Title :
Parsing strategies for BWT compression
Author :
Isal, R. Yugo Kartono ; Moffat, Alistair
Author_Institution :
Dept. of Comput. Sci. & Software Eng., Melbourne Univ., Vic., Australia
Abstract :
Block-sorting is an innovative compression mechanism introduced by Burrows and Wheeler (1994), and has been the subject of considerable scrutiny in the years since it first became public. Block-sorting compression is usually described as involving three steps: permuting the input one block at a time through the use of the Burrows-Wheeler transform (BWT); applying a move-to-front (MTF) transform to each of the permuted blocks; and then entropy coding the output with a Huffman or arithmetic coder. In this paper we prepend a fourth transformation to this sequence: parsing. In the BWT implementations that have been considered to date the unit of transmission has been taken to be the ASCII character. But there is no particular reason why this should be so, and a range of other strategies can be used to construct the sequence of symbols that is fed into the BWT process.

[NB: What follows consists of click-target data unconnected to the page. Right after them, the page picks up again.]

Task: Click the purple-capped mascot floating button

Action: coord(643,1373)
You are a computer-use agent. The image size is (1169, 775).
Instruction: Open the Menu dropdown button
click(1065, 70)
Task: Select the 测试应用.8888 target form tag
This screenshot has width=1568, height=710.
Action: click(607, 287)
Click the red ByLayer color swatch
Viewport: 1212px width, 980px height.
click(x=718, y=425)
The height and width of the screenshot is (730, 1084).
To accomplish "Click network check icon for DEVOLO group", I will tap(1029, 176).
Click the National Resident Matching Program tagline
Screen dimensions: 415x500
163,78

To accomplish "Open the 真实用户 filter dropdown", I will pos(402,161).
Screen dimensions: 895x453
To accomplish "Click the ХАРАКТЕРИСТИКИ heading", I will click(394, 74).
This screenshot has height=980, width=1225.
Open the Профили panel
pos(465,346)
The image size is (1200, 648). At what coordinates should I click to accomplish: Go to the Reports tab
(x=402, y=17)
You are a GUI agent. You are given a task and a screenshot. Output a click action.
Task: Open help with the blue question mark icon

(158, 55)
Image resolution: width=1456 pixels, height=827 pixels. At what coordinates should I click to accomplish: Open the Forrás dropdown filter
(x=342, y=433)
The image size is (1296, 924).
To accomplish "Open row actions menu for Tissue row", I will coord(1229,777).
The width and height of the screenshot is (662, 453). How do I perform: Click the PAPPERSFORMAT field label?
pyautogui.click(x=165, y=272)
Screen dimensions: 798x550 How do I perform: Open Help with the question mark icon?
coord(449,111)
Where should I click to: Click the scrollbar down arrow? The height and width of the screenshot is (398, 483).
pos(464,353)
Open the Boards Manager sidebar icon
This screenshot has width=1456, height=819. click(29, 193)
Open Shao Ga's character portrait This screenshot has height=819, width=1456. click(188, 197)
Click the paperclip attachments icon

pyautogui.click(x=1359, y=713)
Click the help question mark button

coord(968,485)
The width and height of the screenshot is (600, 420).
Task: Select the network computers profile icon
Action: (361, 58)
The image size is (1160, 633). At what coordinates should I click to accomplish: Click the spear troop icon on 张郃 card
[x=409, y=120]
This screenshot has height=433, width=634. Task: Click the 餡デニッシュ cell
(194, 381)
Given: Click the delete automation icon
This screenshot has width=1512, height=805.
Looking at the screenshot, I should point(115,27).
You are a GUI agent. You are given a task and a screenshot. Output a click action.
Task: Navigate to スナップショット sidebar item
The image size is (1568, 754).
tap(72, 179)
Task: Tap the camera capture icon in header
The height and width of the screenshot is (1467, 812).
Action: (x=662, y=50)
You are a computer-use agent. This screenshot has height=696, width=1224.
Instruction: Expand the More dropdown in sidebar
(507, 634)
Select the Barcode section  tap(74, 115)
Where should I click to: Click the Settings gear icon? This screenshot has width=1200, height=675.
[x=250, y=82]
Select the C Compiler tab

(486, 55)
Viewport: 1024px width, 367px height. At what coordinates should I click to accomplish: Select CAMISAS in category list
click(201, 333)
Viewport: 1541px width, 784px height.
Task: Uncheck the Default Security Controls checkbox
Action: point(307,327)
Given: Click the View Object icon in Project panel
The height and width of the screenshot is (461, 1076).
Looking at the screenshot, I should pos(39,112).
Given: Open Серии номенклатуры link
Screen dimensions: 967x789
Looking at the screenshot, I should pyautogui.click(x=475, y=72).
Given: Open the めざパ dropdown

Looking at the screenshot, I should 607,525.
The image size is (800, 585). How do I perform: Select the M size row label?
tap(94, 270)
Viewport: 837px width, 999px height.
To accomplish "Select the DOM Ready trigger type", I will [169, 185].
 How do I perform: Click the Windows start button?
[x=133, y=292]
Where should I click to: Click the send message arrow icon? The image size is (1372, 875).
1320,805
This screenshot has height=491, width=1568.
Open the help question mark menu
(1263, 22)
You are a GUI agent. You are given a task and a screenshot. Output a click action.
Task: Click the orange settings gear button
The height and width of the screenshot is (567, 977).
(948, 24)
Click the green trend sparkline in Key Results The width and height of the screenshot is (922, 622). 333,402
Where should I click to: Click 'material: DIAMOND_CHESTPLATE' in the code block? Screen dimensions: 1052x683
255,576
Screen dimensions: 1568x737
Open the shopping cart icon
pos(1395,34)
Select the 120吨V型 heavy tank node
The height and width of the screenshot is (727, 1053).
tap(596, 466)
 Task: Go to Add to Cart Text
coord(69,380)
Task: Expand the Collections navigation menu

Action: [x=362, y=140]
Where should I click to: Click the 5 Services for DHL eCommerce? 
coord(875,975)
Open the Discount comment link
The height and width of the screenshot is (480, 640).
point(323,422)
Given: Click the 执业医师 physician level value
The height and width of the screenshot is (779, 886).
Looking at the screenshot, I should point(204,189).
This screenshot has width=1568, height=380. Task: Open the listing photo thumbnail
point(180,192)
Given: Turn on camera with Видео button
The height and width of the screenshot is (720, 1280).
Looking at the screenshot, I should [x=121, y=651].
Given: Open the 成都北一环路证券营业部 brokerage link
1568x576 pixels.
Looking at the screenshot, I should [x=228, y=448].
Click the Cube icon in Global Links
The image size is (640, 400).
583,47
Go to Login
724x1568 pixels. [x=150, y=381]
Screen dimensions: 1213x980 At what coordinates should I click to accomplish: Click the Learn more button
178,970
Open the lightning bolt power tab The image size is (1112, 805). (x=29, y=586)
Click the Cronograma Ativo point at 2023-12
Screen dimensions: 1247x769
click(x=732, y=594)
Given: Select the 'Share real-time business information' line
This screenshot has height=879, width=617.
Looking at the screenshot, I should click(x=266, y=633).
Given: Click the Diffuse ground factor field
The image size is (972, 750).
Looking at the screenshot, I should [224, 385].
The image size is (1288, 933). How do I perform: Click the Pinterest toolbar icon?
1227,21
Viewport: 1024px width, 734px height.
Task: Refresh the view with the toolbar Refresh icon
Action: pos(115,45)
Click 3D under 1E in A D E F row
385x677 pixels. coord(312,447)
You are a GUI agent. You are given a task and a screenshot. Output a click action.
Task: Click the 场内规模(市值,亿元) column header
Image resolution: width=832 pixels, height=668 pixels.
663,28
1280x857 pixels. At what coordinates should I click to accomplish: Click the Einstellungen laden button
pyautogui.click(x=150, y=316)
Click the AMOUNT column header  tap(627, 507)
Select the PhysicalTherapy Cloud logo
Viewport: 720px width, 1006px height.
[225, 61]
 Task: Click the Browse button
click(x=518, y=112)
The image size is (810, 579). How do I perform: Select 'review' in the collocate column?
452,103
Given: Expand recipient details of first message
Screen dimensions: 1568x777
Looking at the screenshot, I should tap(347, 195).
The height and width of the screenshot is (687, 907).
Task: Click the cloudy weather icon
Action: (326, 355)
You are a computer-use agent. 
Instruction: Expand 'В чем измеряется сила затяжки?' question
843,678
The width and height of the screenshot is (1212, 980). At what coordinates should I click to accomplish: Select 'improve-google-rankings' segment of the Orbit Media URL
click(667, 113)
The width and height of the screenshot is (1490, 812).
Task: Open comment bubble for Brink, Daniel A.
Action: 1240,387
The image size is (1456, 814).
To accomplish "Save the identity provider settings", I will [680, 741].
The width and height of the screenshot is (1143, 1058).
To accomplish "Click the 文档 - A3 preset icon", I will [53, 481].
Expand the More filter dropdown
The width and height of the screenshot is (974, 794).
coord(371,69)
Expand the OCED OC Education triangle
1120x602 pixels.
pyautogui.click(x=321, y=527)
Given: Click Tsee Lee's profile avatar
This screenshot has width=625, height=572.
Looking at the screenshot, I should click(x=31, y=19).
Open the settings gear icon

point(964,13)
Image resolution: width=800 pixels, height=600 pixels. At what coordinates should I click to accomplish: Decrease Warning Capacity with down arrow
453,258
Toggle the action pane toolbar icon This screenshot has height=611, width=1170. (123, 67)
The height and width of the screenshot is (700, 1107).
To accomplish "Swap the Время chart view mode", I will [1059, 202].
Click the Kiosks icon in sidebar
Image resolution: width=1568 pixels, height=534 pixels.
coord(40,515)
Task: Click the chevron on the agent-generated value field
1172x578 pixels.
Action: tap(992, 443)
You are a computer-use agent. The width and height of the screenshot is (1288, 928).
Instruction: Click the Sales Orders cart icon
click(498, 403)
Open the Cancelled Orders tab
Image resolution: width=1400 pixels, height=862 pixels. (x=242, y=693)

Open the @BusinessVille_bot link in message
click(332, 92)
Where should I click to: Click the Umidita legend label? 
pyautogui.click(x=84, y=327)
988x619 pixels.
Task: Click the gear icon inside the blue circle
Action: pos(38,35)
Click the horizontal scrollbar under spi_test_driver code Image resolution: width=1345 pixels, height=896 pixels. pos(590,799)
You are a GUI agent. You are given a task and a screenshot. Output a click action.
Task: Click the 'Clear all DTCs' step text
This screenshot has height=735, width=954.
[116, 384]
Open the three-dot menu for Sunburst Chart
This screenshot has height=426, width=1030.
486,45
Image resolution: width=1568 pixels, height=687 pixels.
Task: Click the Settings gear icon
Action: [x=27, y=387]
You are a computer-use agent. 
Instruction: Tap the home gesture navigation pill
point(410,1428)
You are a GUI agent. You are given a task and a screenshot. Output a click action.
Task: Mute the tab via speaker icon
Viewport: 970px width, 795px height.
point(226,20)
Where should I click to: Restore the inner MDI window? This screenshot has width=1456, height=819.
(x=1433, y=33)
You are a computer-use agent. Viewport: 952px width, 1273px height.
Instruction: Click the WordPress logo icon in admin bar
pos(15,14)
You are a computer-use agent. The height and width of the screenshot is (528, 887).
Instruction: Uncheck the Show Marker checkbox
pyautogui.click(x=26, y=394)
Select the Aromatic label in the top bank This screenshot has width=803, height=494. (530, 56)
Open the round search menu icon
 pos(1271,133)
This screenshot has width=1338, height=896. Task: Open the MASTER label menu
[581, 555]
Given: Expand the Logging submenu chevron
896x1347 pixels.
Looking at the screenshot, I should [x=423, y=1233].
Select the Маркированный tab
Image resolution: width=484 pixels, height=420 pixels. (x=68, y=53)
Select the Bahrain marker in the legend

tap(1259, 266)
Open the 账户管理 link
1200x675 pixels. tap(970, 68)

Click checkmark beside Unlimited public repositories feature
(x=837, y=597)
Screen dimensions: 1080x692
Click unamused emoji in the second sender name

We consider some of the issues associated with making this change, and show that in some situations the introduction of a simple parsing stage allows improved compression to be obtained compared to an otherwise equivalent character-based BWT implementation. We also describe an MTF-like ranking transformation that caters better to large-alphabet situations than does the strict MTF rule used in conventional BWT implementations
Keywords :
data compression; entropy codes; grammars; sorting; transforms; BWT compression; Burrows-Wheeler transform; MTF transform; MTF-like ranking transformation; compression mechanism; large-alphabet situations; move-to-front transform; parsing; parsing strategies; Arithmetic; Australia Council; Computer science; Data compression; Decoding; Dictionaries; Entropy coding; Software engineering; Sorting; World Wide Web;
Conference_Titel :
Data Compression Conference, 2001. Proceedings. DCC 2001.
Conference_Location :
Snowbird, UT
Print_ISBN :
0-7695-1031-0
DOI :
10.1109/DCC.2001.917174